Thursday, January 15, 2015

Grub Street Printing Newsletter #68 December 2014


I was speaking with one of my favorite publishers the other day and he said he was stuck in the warehouse seven days a week shipping books. I told him that there are publishers who would kill for that problem, and he replied,”It's just all this Black Friday stuff. It's just crazy!”
While I still think there are far worse problems than filling orders around the clock, I'm beginning to agree that the buzz surrounding Black Friday has gone over the top. Two weeks ago I started getting emails offering me “Black Friday Pricing Right Now”.

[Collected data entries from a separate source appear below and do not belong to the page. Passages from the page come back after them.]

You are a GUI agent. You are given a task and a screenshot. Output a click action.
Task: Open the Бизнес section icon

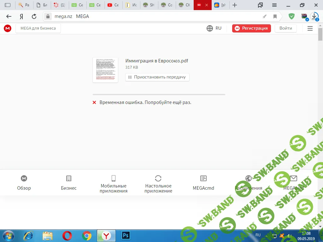click(x=69, y=178)
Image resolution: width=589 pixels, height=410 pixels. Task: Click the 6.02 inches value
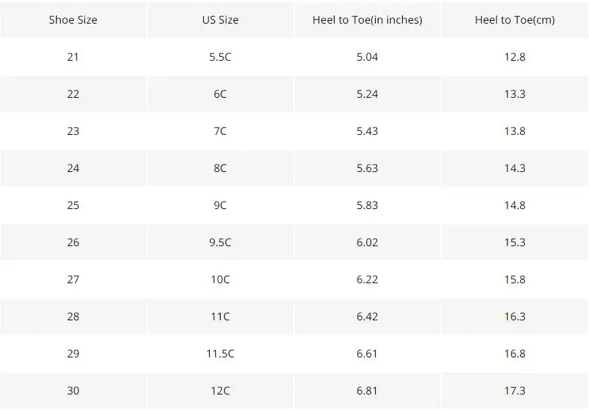368,243
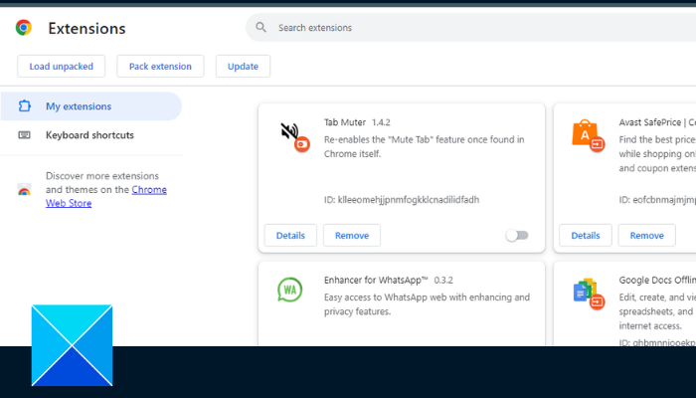View Details for Tab Muter

click(x=290, y=236)
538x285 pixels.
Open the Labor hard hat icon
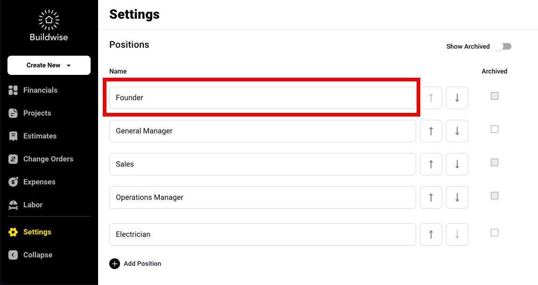pos(13,205)
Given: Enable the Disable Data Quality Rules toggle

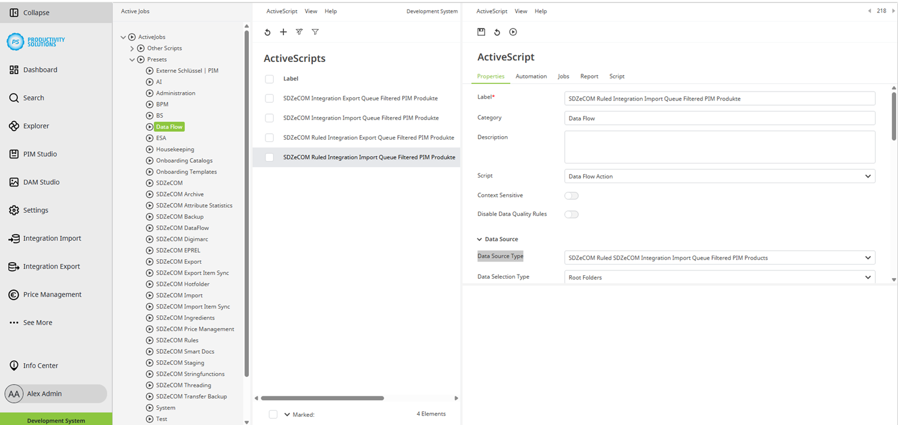Looking at the screenshot, I should (571, 214).
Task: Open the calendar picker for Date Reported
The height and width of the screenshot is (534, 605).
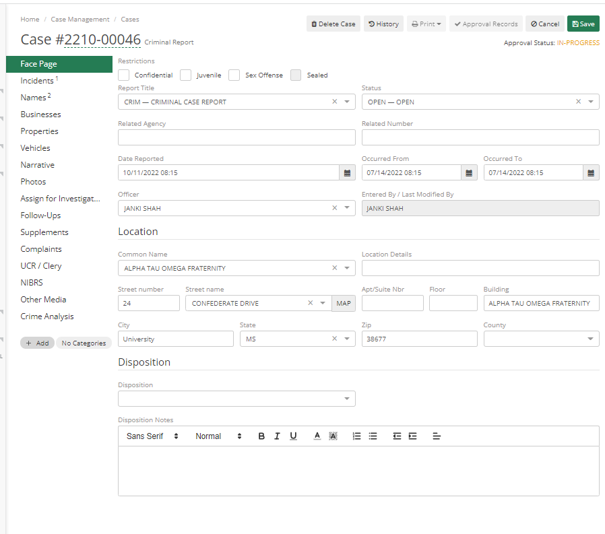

And as I write this on the day before Thanksgiving there's a woman in a Detroit suburb who has been living in a tent outside of a Best Buy store since Sunday. She claimed in her interview that it was just a great tradition.
Well, apparently traditions come and traditions go. If that's her and her family's tradition, God bless'em. You'd have to pay me multiple thousands of dollars to endure her bizarre “tradition”. I doubt she saved anything approaching that.
With retailers opening their stores Thanksgiving afternoon to initiate Black Friday pandemonium, it bothers me that there are shopping malls that will impose fines on stores that don't open on Thanksgiving afternoon.
Which means the store must be staffed. Which means employees will be required to break whatever tradition their family has enjoyed over the years to go to work on Thanksgiving. And it's probably for straight time because the employer will juggle their hours to keep them under forty.
And I think that sucks.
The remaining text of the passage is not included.